Of all the species living in the Greater Yellowstone Ecosystem of northwest Wyoming, the pronghorn is the only one native to the American West — elk, bison and even grizzly bears moved in from Asia centuries ago — but it is by no means the least exotic.
The deerlike creatures (often called American antelope, though they are not related to Old World antelope) are the fastest distance runners in the Western Hemisphere, capable of traveling 50 miles an hour. Twice a year for 6,000 years, one population of pronghorn has used that speed to travel more than 90 miles from their summer range in Grand Teton National Park to the Upper Green River basin, where they spend the winter.
In recent decades, the migration has been threatened by human development. Encroaching roads, reservoirs and ranches have closed many of the pronghorn’s routes. And the one that could conceivably remain open is being squeezed in places. Though it is a mile wide most of the way, the corridor narrows to only 650 yards at one spot and 120 yards at another. Steps need to be taken to keep this last path from shrinking any more.
Only a few hundred of Wyoming’s half a million pronghorn travel between Grand Teton and the Upper Green River basin. But unless their last route is preserved, pronghorn will no longer live in Grand Teton at all; the winter snows are too deep to allow them to stay all year.
Preserving the route should not be difficult, because 90 percent of it lies on land owned by the United States Forest Service or the Bureau of Land Management. The two agencies need only require that ranchers who pay for grazing rights keep fences at least knee-high off the ground (so that the animals can squeeze under them) and keep energy companies from setting up drilling operations in the corridor. Mining for natural gas or coal-bed methane could still be allowed, as long as wells are dug diagonally so that they come to the surface outside the edges of the corridor.

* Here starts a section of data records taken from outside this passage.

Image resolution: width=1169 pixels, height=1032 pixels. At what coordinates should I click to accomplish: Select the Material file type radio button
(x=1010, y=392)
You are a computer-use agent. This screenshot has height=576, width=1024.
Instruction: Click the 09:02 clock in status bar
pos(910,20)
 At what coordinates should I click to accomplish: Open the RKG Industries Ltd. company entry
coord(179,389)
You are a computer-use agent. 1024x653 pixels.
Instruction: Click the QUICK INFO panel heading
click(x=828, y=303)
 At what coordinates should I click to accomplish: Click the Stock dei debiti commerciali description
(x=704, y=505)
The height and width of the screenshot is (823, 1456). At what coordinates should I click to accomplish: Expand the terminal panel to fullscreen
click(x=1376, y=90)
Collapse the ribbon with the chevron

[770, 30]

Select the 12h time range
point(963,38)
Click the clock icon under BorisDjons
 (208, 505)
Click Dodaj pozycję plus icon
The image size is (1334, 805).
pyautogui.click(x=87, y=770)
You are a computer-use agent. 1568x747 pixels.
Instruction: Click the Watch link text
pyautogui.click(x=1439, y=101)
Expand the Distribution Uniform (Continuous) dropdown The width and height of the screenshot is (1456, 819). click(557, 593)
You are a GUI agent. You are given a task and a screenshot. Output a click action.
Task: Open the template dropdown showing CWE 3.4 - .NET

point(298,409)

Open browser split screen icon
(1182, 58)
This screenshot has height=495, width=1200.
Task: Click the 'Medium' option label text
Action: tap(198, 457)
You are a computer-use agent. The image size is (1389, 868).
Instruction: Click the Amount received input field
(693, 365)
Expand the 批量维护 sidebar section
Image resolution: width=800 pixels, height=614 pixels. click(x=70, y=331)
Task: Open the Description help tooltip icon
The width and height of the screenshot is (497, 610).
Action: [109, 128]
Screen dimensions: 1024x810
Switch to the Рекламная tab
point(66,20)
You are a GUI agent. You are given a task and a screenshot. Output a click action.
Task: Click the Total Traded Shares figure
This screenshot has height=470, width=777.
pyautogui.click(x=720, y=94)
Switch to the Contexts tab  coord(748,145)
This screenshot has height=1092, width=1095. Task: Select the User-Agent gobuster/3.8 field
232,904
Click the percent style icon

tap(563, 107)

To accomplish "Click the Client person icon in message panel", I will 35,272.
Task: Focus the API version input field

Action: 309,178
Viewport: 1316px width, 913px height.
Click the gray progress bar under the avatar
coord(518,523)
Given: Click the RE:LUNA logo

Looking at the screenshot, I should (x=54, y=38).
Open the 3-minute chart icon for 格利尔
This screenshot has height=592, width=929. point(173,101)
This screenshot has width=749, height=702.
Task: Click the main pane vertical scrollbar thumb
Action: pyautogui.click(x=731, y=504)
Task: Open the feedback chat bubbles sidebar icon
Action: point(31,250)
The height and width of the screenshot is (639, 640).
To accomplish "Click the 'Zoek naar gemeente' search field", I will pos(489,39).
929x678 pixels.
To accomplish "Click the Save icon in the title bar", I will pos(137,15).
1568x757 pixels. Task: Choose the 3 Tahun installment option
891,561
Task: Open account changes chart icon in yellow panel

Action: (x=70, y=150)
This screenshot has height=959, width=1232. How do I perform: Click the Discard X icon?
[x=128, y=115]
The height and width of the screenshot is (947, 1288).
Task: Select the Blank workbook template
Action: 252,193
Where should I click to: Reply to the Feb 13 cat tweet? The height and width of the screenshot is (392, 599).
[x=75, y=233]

The private landowners who control the remaining 10 percent of the pronghorn corridor could be offered tax breaks in return for keeping the land passable. By setting up conservation easements, subdividing the land for housing developments could be prevented and fences on the property restricted.
Gov. Dave Freudenthal of Wyoming has already come out in support of conserving migration routes, as have many ranchers, hunters and environmentalists in the area. But Congressional action is needed to formally protect the pronghorn corridor.
All over the world, wide-ranging animals have been hemmed in by human development. Railroad lines in Central Asia restrict the migration of Mongolian gazelles; farmers’ fields block the movement of wildebeest in the Serengeti; hydroelectric dams hamper woodland caribou in Canada; and highways impede travel for North American grizzly bears.
Protecting the corridor for pronghorn would be more than a symbolic victory. It would showcase America’s commitment to conservation.